The plaintiff argued the court could not consider the email communications because they were not incorporated by reference in the complaint and that, in any event, the emails were not intended to be pre-suit demands. The court initially rejected the argument that it could not consider the pre-suit emails, explaining that a plaintiff could not “avoid the effects of the tacit-concession doctrine by omitting reference to pre-suit communications in the complaint.”

In considering whether the plaintiff’s pre-suit email correspondence with the board constituted demands under Rule 23.1, the court considered the three criteria for a demand spelled out in Yaw v. Talley.4 The Yaw factors look to whether the communications identify i) the alleged wrongdoers; ii) the wrongdoing and subsequent injury to the company; and iii) the legal action the plaintiff stockholder wants the board to take on behalf of the company. The court concluded that all of the Yaw factors were satisfied because the plaintiff’s emails to the board i) clearly identified Blake and Faustman as the alleged wrongdoers, ii) asserted the alleged harm of re-directing traffic to LinkedIn and a resultant injury of diminished goodwill and decreased asset value, and iii) demanded Faustman and Blake’s recusal (and removal) and that the company initiate a lawsuit against LinkedIn, Faustman, and Blake. The court also noted that both emails used the word “demand” multiple times, with one even citing the seminal Rule 23.1 decision, Rales v Blasband, further supporting that the communications were indeed demands.

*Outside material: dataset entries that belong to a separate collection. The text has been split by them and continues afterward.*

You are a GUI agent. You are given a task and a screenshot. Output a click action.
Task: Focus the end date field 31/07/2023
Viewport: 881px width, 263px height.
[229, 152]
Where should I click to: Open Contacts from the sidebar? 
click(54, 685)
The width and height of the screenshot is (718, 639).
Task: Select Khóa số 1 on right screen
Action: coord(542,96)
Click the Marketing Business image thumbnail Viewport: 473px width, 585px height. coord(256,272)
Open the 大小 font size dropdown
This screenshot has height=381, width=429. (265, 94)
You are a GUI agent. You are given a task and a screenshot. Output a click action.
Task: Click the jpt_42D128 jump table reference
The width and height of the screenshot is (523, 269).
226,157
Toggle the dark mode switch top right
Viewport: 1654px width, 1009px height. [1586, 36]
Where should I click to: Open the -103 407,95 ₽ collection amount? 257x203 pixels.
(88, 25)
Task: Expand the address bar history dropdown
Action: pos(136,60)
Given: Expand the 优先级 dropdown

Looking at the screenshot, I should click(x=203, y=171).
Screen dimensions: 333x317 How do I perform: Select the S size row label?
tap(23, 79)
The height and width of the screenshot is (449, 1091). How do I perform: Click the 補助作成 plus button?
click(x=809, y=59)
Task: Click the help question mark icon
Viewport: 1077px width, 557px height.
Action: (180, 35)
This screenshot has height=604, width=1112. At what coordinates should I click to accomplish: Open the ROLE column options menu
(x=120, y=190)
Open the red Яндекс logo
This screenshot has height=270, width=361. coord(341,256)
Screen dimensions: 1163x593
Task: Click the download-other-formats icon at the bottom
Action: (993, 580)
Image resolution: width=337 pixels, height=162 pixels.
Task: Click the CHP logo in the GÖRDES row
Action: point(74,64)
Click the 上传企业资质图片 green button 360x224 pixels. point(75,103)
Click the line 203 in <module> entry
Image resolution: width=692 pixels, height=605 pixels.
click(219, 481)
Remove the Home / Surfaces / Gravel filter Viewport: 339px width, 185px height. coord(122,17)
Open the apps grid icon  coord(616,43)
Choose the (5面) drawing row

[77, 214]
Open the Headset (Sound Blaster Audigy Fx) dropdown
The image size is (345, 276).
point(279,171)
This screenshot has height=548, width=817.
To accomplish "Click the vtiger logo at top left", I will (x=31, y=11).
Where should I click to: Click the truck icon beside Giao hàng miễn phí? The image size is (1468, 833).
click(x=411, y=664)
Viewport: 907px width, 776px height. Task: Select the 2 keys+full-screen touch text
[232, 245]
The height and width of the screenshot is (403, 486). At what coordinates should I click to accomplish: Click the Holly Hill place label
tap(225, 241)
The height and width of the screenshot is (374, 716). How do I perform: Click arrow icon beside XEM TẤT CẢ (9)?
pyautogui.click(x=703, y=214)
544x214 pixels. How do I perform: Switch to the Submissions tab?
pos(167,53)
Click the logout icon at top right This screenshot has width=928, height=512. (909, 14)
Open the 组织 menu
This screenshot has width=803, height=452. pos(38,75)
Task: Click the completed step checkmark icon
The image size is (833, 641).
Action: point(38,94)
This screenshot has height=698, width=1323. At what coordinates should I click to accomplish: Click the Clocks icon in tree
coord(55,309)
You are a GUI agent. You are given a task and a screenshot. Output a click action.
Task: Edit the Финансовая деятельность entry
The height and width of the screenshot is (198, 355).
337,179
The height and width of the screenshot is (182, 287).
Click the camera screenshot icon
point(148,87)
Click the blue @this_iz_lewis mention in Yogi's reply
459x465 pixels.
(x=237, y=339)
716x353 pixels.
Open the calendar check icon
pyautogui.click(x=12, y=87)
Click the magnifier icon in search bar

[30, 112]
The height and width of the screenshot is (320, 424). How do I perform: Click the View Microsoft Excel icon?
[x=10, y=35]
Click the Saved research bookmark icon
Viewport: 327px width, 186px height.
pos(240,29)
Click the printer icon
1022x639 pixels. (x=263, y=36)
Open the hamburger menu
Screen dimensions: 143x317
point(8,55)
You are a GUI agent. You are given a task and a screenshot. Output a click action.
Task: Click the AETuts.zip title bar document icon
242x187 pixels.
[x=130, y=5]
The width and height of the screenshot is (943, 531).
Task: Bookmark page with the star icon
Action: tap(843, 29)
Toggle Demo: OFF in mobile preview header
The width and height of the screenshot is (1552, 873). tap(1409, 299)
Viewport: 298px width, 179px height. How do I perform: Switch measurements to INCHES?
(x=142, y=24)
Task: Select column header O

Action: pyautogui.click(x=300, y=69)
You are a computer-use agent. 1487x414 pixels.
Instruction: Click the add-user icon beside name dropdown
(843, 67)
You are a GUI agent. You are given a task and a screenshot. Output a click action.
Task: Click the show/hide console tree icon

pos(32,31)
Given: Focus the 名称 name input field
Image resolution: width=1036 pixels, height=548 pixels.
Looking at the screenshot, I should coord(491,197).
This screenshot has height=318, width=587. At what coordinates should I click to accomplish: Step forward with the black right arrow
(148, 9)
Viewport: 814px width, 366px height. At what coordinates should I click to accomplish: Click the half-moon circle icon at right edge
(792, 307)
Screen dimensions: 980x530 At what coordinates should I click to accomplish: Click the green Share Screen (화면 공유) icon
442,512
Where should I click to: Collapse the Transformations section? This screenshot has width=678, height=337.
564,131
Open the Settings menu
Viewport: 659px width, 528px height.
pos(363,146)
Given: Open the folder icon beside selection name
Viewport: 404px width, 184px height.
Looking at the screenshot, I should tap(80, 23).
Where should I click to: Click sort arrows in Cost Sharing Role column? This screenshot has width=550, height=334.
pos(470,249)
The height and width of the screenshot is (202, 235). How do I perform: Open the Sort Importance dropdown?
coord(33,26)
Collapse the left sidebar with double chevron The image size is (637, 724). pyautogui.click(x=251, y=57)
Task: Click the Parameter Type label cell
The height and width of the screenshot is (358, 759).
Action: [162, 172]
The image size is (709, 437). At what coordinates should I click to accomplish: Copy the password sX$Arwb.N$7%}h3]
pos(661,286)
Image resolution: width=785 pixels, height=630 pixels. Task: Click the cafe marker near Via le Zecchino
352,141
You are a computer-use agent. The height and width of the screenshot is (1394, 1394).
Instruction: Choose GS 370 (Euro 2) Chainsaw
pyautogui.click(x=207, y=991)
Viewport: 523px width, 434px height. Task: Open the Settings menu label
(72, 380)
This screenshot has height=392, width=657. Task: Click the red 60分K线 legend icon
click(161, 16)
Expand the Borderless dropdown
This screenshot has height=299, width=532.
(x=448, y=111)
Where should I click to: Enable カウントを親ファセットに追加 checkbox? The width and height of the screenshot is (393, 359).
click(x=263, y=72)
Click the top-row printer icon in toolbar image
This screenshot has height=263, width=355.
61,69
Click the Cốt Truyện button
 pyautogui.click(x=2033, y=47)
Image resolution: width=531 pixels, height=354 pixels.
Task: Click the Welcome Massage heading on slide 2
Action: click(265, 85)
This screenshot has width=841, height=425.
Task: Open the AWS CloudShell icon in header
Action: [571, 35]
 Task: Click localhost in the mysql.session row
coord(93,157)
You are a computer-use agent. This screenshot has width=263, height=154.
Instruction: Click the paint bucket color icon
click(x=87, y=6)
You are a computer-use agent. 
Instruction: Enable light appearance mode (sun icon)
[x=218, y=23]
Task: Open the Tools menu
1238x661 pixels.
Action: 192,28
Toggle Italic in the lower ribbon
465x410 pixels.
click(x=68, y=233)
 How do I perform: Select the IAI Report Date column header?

Because the complaint did not assert a claim for wrongful refusal, the court dismissed the claims for breach of fiduciary duty pursuant to Rule 23.1. The court also dismissed the claim for unjust enrichment, reasoning that it arose from the same subject matter as the demands and thus also must be dismissed under Rule 23.1. The court, however, denied the defendants’ Rule 12(b)(6) motion to dismiss the plaintiff’s direct claim for violation of Section 275 of the DGCL for allegedly enacting a plan of dissolution without a stockholder vote. The defendants argued that no plan of dissolution had been proposed to stockholders and relied heavily on exhibits that were not incorporated in the complaint. Based on that reliance, the court converted the motion to one for summary judgment under Rule 56 and granted the plaintiff leave to respond.

Ultimately, Chancellor McCormick’s decision serves as a useful primer on the paths available to a stockholder seeking to bring derivative claims challenging board conduct (and the consequences of each). For boards of companies faced with derivative litigation, the decision is an important reminder of the board’s central role and authority to manage litigation on behalf of the corporation.

By: Wilson Sonsini Goodrich & Rosati

[1] The decision is The Raj and Sonal Abhyanker Family Trust v. Mason Blake, et. al., C.A. No. 2020-0521-KSJM (Del. Ch. June 17, 2021).

[2] The court dismissed the claims against Rudin because the complaint failed to allege any facts related to Rudin’s week-long stint as CEO and because the plaintiff’s attempt to simply lump him into the definition of “Defendants” amounted to impermissible group pleading.

[3] The Raj and Sonal Abhyanker Family Trust, C.A. No. 2020-0521-KSJM, at 10.

[4] Yaw v. Talley, 1994 WL 89019 (Del. Ch. Mar. 2, 1994).